Your objective
Nothing in the records may be changed; retype them in full.

[Collected data]

=====

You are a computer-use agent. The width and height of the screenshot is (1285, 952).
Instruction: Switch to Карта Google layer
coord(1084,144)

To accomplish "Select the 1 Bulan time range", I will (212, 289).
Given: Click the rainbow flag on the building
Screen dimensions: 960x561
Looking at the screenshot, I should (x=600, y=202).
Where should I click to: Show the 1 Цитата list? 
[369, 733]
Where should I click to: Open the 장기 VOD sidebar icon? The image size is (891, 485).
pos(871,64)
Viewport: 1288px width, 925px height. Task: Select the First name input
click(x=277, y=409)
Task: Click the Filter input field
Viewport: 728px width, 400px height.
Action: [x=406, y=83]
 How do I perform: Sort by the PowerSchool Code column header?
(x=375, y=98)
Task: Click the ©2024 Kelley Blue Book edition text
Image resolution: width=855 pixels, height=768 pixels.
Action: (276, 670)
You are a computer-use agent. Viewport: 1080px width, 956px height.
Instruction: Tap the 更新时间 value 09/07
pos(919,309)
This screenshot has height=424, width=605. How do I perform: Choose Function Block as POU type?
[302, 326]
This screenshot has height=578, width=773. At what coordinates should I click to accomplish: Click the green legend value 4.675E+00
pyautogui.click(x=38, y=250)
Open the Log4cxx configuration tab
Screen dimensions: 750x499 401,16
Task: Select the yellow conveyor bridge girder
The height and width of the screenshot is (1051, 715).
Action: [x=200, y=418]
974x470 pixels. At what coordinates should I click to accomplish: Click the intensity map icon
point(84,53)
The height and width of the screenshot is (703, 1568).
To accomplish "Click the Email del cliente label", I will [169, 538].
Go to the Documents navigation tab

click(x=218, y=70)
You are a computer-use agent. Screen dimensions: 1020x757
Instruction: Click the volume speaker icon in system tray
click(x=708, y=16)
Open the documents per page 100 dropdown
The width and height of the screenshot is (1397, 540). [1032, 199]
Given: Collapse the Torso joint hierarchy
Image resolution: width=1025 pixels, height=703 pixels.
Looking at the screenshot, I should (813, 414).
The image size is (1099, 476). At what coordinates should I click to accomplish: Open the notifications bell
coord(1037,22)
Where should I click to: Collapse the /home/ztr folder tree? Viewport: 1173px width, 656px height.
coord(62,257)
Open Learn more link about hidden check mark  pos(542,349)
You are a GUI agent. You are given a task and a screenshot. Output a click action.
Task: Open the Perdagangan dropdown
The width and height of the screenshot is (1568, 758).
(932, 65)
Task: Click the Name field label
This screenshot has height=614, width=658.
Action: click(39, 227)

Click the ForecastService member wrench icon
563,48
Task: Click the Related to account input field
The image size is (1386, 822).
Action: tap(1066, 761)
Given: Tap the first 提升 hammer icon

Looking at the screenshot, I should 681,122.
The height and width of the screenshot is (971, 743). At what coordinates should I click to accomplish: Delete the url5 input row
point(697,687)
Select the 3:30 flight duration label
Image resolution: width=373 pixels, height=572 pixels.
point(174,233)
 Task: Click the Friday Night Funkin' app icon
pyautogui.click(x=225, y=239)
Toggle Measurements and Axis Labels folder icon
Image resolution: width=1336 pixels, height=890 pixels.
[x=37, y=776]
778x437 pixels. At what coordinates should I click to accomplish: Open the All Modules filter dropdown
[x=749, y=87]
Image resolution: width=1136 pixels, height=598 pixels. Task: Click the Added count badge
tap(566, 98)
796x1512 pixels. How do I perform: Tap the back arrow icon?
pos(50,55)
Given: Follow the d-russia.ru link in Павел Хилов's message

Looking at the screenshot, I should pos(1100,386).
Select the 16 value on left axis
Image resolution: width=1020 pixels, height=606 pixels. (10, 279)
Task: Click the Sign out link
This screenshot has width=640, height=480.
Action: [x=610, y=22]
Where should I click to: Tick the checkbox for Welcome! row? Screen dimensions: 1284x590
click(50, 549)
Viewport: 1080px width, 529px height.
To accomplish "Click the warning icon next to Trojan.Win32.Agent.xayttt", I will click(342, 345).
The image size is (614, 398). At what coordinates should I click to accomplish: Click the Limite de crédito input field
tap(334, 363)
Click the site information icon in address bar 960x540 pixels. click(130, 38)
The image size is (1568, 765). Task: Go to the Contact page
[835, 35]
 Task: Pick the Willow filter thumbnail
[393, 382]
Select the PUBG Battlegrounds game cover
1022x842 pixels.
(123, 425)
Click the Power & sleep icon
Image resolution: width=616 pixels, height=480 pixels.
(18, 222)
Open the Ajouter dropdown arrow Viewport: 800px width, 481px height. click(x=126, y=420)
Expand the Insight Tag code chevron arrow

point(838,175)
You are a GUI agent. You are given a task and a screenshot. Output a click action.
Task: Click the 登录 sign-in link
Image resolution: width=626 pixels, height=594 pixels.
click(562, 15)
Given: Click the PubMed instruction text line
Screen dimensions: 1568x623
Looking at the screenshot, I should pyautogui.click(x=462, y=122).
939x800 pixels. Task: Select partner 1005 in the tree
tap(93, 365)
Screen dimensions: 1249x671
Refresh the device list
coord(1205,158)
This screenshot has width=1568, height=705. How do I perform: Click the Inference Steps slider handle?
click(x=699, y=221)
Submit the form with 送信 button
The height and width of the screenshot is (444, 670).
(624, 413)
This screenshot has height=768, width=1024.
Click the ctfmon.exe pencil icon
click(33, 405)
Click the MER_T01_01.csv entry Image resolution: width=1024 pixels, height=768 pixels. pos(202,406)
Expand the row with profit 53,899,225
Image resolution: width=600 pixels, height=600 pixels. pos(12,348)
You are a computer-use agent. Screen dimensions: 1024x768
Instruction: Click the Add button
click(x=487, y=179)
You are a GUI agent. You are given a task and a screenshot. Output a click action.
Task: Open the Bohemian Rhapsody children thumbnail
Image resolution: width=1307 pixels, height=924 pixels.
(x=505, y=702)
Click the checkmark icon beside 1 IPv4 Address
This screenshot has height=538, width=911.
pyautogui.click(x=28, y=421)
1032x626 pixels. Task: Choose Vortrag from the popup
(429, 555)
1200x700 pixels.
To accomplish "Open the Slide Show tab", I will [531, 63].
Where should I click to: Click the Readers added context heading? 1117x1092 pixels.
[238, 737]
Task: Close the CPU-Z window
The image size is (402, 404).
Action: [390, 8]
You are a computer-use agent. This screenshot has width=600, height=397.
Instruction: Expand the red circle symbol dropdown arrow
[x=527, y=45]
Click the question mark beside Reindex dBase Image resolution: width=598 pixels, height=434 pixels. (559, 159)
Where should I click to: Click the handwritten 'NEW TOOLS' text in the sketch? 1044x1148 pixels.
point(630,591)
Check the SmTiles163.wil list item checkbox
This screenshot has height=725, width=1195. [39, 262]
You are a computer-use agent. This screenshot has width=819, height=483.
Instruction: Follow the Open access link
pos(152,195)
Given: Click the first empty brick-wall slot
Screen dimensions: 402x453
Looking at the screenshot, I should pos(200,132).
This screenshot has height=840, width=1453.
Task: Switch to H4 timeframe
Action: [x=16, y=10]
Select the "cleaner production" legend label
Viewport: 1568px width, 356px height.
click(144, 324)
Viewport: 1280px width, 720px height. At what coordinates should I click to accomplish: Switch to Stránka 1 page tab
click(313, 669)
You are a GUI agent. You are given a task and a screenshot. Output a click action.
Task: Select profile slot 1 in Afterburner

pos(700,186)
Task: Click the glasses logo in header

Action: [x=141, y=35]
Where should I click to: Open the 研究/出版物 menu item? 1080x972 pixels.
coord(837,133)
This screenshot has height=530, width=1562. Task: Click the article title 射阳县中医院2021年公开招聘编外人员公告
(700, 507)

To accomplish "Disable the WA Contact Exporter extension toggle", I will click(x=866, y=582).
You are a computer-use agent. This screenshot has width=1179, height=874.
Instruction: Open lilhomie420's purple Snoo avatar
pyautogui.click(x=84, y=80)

=====

Exercise answer
You are a computer-use agent. The width and height of the screenshot is (1285, 952).
Instruction: Switch to Карта Google layer
coord(1084,144)

To accomplish "Select the 1 Bulan time range", I will (212, 289).
Given: Click the rainbow flag on the building
Screen dimensions: 960x561
Looking at the screenshot, I should (x=600, y=202).
Where should I click to: Show the 1 Цитата list? 
[369, 733]
Where should I click to: Open the 장기 VOD sidebar icon? The image size is (891, 485).
pos(871,64)
Viewport: 1288px width, 925px height. Task: Select the First name input
click(x=277, y=409)
Task: Click the Filter input field
Viewport: 728px width, 400px height.
Action: [x=406, y=83]
 How do I perform: Sort by the PowerSchool Code column header?
(x=375, y=98)
Task: Click the ©2024 Kelley Blue Book edition text
Image resolution: width=855 pixels, height=768 pixels.
Action: (276, 670)
You are a computer-use agent. Viewport: 1080px width, 956px height.
Instruction: Tap the 更新时间 value 09/07
pos(919,309)
This screenshot has height=424, width=605. How do I perform: Choose Function Block as POU type?
[302, 326]
This screenshot has height=578, width=773. At what coordinates should I click to accomplish: Click the green legend value 4.675E+00
pyautogui.click(x=38, y=250)
Open the Log4cxx configuration tab
Screen dimensions: 750x499 401,16
Task: Select the yellow conveyor bridge girder
The height and width of the screenshot is (1051, 715).
Action: [x=200, y=418]
974x470 pixels. At what coordinates should I click to accomplish: Click the intensity map icon
point(84,53)
The height and width of the screenshot is (703, 1568).
To accomplish "Click the Email del cliente label", I will [169, 538].
Go to the Documents navigation tab

click(x=218, y=70)
You are a computer-use agent. Screen dimensions: 1020x757
Instruction: Click the volume speaker icon in system tray
click(x=708, y=16)
Open the documents per page 100 dropdown
The width and height of the screenshot is (1397, 540). [1032, 199]
Given: Collapse the Torso joint hierarchy
Image resolution: width=1025 pixels, height=703 pixels.
Looking at the screenshot, I should (813, 414).
The image size is (1099, 476). At what coordinates should I click to accomplish: Open the notifications bell
coord(1037,22)
Where should I click to: Collapse the /home/ztr folder tree? Viewport: 1173px width, 656px height.
coord(62,257)
Open Learn more link about hidden check mark  pos(542,349)
You are a GUI agent. You are given a task and a screenshot. Output a click action.
Task: Open the Perdagangan dropdown
The width and height of the screenshot is (1568, 758).
(932, 65)
Task: Click the Name field label
This screenshot has height=614, width=658.
Action: click(39, 227)

Click the ForecastService member wrench icon
563,48
Task: Click the Related to account input field
The image size is (1386, 822).
Action: tap(1066, 761)
Given: Tap the first 提升 hammer icon

Looking at the screenshot, I should 681,122.
The height and width of the screenshot is (971, 743). At what coordinates should I click to accomplish: Delete the url5 input row
point(697,687)
Select the 3:30 flight duration label
Image resolution: width=373 pixels, height=572 pixels.
point(174,233)
 Task: Click the Friday Night Funkin' app icon
pyautogui.click(x=225, y=239)
Toggle Measurements and Axis Labels folder icon
Image resolution: width=1336 pixels, height=890 pixels.
[x=37, y=776]
778x437 pixels. At what coordinates should I click to accomplish: Open the All Modules filter dropdown
[x=749, y=87]
Image resolution: width=1136 pixels, height=598 pixels. Task: Click the Added count badge
tap(566, 98)
796x1512 pixels. How do I perform: Tap the back arrow icon?
pos(50,55)
Given: Follow the d-russia.ru link in Павел Хилов's message

Looking at the screenshot, I should pos(1100,386).
Select the 16 value on left axis
Image resolution: width=1020 pixels, height=606 pixels. (10, 279)
Task: Click the Sign out link
This screenshot has width=640, height=480.
Action: [x=610, y=22]
Where should I click to: Tick the checkbox for Welcome! row? Screen dimensions: 1284x590
click(50, 549)
Viewport: 1080px width, 529px height.
To accomplish "Click the warning icon next to Trojan.Win32.Agent.xayttt", I will click(342, 345).
The image size is (614, 398). At what coordinates should I click to accomplish: Click the Limite de crédito input field
tap(334, 363)
Click the site information icon in address bar 960x540 pixels. click(130, 38)
The image size is (1568, 765). Task: Go to the Contact page
[835, 35]
 Task: Pick the Willow filter thumbnail
[393, 382]
Select the PUBG Battlegrounds game cover
1022x842 pixels.
(123, 425)
Click the Power & sleep icon
Image resolution: width=616 pixels, height=480 pixels.
(18, 222)
Open the Ajouter dropdown arrow Viewport: 800px width, 481px height. click(x=126, y=420)
Expand the Insight Tag code chevron arrow

point(838,175)
You are a GUI agent. You are given a task and a screenshot. Output a click action.
Task: Click the 登录 sign-in link
Image resolution: width=626 pixels, height=594 pixels.
click(562, 15)
Given: Click the PubMed instruction text line
Screen dimensions: 1568x623
Looking at the screenshot, I should pyautogui.click(x=462, y=122).
939x800 pixels. Task: Select partner 1005 in the tree
tap(93, 365)
Screen dimensions: 1249x671
Refresh the device list
coord(1205,158)
This screenshot has width=1568, height=705. How do I perform: Click the Inference Steps slider handle?
click(x=699, y=221)
Submit the form with 送信 button
The height and width of the screenshot is (444, 670).
(624, 413)
This screenshot has height=768, width=1024.
Click the ctfmon.exe pencil icon
click(33, 405)
Click the MER_T01_01.csv entry Image resolution: width=1024 pixels, height=768 pixels. pos(202,406)
Expand the row with profit 53,899,225
Image resolution: width=600 pixels, height=600 pixels. pos(12,348)
You are a computer-use agent. Screen dimensions: 1024x768
Instruction: Click the Add button
click(x=487, y=179)
You are a GUI agent. You are given a task and a screenshot. Output a click action.
Task: Open the Bohemian Rhapsody children thumbnail
Image resolution: width=1307 pixels, height=924 pixels.
(x=505, y=702)
Click the checkmark icon beside 1 IPv4 Address
This screenshot has height=538, width=911.
pyautogui.click(x=28, y=421)
1032x626 pixels. Task: Choose Vortrag from the popup
(429, 555)
1200x700 pixels.
To accomplish "Open the Slide Show tab", I will [531, 63].
Where should I click to: Click the Readers added context heading? 1117x1092 pixels.
[238, 737]
Task: Close the CPU-Z window
The image size is (402, 404).
Action: [390, 8]
You are a computer-use agent. This screenshot has width=600, height=397.
Instruction: Expand the red circle symbol dropdown arrow
[x=527, y=45]
Click the question mark beside Reindex dBase Image resolution: width=598 pixels, height=434 pixels. (559, 159)
Where should I click to: Click the handwritten 'NEW TOOLS' text in the sketch? 1044x1148 pixels.
point(630,591)
Check the SmTiles163.wil list item checkbox
This screenshot has height=725, width=1195. [39, 262]
You are a computer-use agent. This screenshot has width=819, height=483.
Instruction: Follow the Open access link
pos(152,195)
Given: Click the first empty brick-wall slot
Screen dimensions: 402x453
Looking at the screenshot, I should pos(200,132).
This screenshot has height=840, width=1453.
Task: Switch to H4 timeframe
Action: [x=16, y=10]
Select the "cleaner production" legend label
Viewport: 1568px width, 356px height.
click(144, 324)
Viewport: 1280px width, 720px height. At what coordinates should I click to accomplish: Switch to Stránka 1 page tab
click(313, 669)
You are a GUI agent. You are given a task and a screenshot. Output a click action.
Task: Select profile slot 1 in Afterburner

pos(700,186)
Task: Click the glasses logo in header

Action: [x=141, y=35]
Where should I click to: Open the 研究/出版物 menu item? 1080x972 pixels.
coord(837,133)
This screenshot has height=530, width=1562. Task: Click the article title 射阳县中医院2021年公开招聘编外人员公告
(700, 507)

To accomplish "Disable the WA Contact Exporter extension toggle", I will click(x=866, y=582).
You are a computer-use agent. This screenshot has width=1179, height=874.
Instruction: Open lilhomie420's purple Snoo avatar
pyautogui.click(x=84, y=80)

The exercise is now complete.